**Prompt:**
Reproduce, word for word, the stretch of items from the line containing "Report message to a moderator (1064, 470)" through the line containing "farooq112 (34, 2158)", including both of those lines.

**** Records for this task ****

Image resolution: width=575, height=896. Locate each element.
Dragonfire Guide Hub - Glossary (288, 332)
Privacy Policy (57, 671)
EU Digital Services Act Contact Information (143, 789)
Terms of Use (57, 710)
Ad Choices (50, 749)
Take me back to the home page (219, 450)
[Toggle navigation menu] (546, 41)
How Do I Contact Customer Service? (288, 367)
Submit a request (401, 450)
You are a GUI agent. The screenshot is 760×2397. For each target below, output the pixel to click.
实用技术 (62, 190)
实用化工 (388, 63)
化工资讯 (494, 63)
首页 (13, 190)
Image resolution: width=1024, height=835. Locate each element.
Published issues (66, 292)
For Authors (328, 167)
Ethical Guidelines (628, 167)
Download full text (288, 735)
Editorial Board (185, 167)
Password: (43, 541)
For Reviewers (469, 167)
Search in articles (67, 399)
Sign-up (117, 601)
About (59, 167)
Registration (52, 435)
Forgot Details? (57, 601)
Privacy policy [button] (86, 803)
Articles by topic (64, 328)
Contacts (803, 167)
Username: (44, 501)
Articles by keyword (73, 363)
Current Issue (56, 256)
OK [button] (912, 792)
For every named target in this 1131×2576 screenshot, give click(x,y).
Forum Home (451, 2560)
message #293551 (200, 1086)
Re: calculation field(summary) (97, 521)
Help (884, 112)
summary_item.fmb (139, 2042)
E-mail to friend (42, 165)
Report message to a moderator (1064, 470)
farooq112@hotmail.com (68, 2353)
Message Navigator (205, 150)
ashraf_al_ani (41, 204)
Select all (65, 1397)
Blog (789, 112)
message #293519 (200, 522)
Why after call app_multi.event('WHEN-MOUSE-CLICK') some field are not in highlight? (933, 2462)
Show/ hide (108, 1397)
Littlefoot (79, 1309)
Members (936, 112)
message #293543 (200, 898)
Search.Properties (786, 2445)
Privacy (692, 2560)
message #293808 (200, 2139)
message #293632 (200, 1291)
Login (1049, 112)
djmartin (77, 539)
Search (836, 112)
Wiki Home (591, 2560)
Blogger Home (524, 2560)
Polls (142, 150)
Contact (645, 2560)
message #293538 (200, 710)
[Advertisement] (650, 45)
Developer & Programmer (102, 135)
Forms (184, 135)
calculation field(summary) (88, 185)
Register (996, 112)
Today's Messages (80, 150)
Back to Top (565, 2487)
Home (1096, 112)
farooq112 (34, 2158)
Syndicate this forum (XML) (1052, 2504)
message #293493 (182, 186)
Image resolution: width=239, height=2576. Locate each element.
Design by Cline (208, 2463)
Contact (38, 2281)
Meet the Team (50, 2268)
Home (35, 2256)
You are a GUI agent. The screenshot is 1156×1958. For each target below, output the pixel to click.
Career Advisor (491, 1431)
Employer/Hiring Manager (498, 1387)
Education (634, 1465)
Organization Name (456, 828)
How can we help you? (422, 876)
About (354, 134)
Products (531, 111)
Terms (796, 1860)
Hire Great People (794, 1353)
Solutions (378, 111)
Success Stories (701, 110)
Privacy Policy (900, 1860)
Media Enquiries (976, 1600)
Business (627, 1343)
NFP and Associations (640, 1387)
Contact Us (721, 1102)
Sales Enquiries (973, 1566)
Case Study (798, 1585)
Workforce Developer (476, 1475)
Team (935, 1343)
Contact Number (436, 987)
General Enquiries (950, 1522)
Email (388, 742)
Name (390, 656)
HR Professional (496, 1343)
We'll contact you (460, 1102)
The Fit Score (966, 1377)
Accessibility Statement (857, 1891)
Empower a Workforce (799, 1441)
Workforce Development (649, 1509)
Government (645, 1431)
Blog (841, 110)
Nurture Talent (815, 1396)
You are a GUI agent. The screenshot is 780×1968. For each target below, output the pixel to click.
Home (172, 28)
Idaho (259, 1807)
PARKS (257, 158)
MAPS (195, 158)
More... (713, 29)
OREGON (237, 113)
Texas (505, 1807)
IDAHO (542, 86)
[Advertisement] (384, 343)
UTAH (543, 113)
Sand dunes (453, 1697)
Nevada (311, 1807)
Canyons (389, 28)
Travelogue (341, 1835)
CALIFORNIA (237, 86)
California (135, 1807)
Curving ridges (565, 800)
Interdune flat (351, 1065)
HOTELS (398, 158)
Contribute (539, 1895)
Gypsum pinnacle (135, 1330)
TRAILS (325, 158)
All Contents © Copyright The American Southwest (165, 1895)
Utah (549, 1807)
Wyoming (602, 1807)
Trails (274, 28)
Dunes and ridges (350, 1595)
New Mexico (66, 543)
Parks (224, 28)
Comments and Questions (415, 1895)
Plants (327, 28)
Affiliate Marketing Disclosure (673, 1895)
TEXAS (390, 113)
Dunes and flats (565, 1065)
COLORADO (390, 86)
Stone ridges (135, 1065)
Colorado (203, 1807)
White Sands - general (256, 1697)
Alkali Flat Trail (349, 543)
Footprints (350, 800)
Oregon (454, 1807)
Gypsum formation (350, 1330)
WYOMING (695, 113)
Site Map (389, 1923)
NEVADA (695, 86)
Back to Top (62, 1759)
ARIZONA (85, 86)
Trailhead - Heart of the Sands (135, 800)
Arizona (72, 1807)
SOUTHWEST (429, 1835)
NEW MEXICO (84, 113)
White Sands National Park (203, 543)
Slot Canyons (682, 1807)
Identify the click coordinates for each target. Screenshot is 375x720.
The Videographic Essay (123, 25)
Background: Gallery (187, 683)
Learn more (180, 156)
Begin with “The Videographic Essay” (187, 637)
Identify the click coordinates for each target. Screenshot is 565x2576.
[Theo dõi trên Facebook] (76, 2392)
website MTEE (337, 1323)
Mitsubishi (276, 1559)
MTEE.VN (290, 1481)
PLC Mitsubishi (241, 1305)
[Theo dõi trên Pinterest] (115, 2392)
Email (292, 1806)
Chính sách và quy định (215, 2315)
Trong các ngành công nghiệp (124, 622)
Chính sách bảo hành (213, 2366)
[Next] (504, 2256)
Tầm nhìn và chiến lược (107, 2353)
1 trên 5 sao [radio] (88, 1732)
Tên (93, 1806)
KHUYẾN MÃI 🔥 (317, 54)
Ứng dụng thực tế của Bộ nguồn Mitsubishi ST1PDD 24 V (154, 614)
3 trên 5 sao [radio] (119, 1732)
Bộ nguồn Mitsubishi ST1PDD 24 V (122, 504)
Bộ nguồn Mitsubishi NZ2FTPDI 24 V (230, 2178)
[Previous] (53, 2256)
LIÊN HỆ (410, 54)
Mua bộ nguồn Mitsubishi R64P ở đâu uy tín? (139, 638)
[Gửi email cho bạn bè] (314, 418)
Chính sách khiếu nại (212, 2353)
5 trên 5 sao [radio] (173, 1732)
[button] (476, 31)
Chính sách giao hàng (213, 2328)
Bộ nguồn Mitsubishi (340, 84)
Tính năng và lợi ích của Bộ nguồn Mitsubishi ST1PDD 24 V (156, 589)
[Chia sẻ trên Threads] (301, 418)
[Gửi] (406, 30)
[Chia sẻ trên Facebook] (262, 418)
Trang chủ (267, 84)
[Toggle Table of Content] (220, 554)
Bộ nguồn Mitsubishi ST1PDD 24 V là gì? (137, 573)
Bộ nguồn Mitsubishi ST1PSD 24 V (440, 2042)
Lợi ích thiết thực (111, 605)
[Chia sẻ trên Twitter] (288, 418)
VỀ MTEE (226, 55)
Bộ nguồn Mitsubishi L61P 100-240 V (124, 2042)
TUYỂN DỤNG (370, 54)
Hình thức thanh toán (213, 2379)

****

**Solution to this task:**
Report message to a moderator (1064, 470)
farooq112@hotmail.com (68, 2353)
Message Navigator (205, 150)
ashraf_al_ani (41, 204)
Select all (65, 1397)
Blog (789, 112)
message #293519 (200, 522)
Why after call app_multi.event('WHEN-MOUSE-CLICK') some field are not in highlight? (933, 2462)
Show/ hide (108, 1397)
Littlefoot (79, 1309)
Members (936, 112)
message #293543 (200, 898)
Search.Properties (786, 2445)
Privacy (692, 2560)
message #293808 (200, 2139)
message #293632 (200, 1291)
Login (1049, 112)
djmartin (77, 539)
Search (836, 112)
Wiki Home (591, 2560)
Blogger Home (524, 2560)
Polls (142, 150)
Contact (645, 2560)
message #293538 (200, 710)
[Advertisement] (650, 45)
Developer & Programmer (102, 135)
Forms (184, 135)
calculation field(summary) (88, 185)
Register (996, 112)
Today's Messages (80, 150)
Back to Top (565, 2487)
Home (1096, 112)
farooq112 (34, 2158)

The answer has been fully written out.